DBS is a Journey
There is a corner out there. You turn left and the brackish water curves this way and that. Then you are in it. In the sound. My girls knew what “the sound” was. We’d been going to the outer banks of North Carolina for a few summers. They had looked out on it from a distance. Driven beside it. We’d driven over it – all the scenic bridges. Seen it form the windows of the rental homes we’d stayed in.
But there was something about this time. In the water, rounding the corner, the expanse of water suddenly surrounded them. It took their breath away. What looked exhilarating from a distance was terrifying for my girls. No end to the water. No land in front of them. The still expanse of water as scary as any monster.
Vast and foreign, they were overwhelmed. Too much unknown. My 4-year-old went into a panic. She could not settle down until we were back in the winding canal. The big-ness was too much.
I’ve seen DBS first hand. We’ve watched the ups and downs that our friends Lexi has endured for the past 7 years. We have read about this since our boy was a babe, watched hours of webinars, read many articles. We’ve seen the expanse ahead. But to actually round the corner and be in the water? It’s honestly more than a bit terrifying, and challenging.
It’s no small amount of water we’ve just paddled into.
Settings are tricky. Programming is complicated. Pain, frustration, fatigue, they come and go and it’s going to take time.

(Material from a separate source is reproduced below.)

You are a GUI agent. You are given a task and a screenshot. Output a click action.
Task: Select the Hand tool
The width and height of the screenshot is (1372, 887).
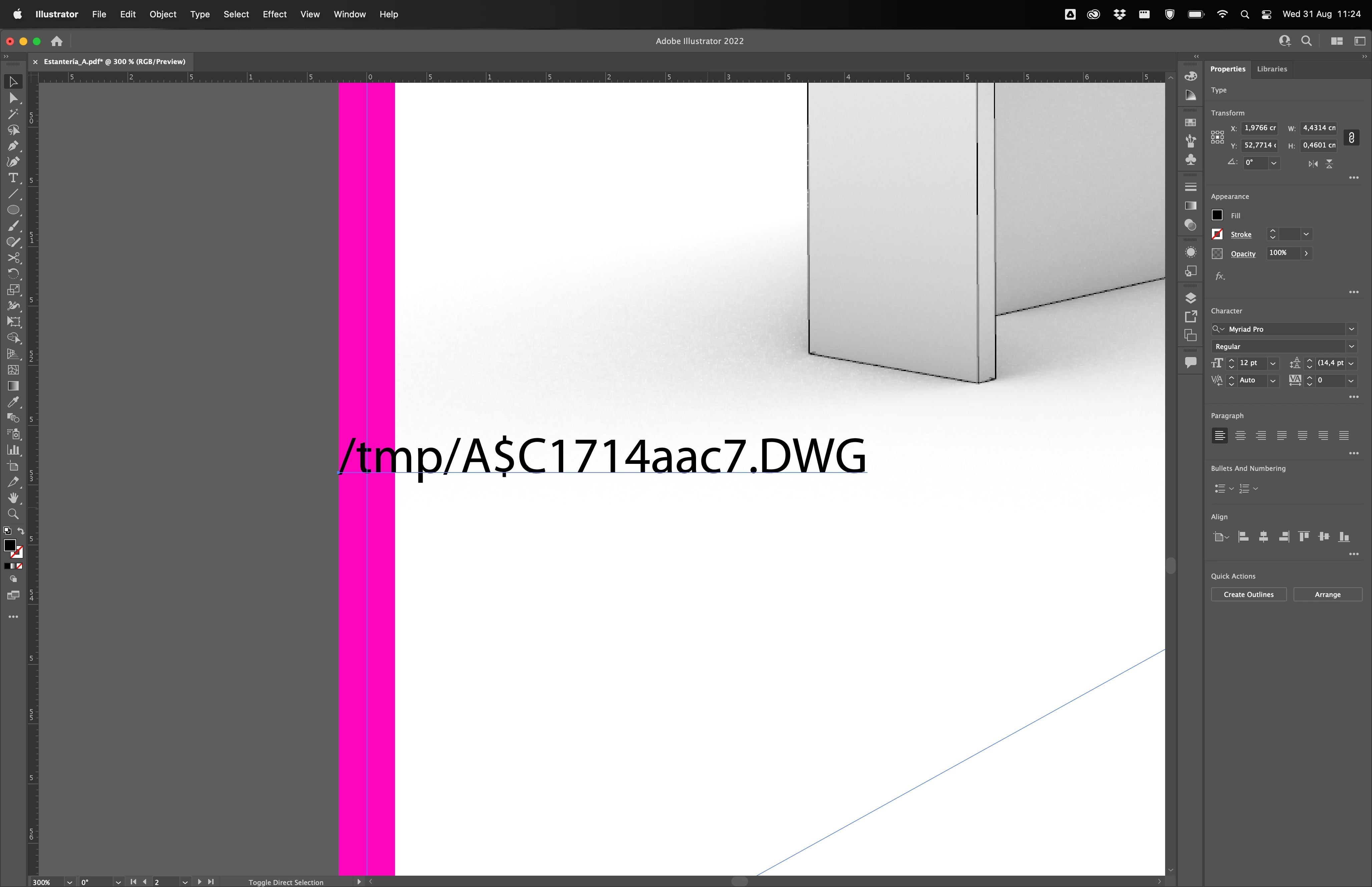coord(13,498)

When the was first turned on it seemed okay. But then it wasn’t. Our boy was in pain and of course he couldn’t tell us what any of it felt like. But at 4 in the morning after a night of moaning and tossing, my husband and I decided that we had to turn it off. Tears piled in my boy’s eyes in those wee hours of the morning. I saw a different pain in his eyes, a fear that this was all not worth it. Perhaps this was it. We were able to explain that this is trial and error, that it won’t always hurt, that we will keep trying to find settings that work for him.
Today started rough, but turning the thing back on and tweaking settings was very encouraging. He had perhaps his best PT session ever this afternoon. Calmer body with some intentional movements. Hard work. Lots of hard work, and really good work too.
It’s an unsure first paddle into the expanse, but we are not alone. Never.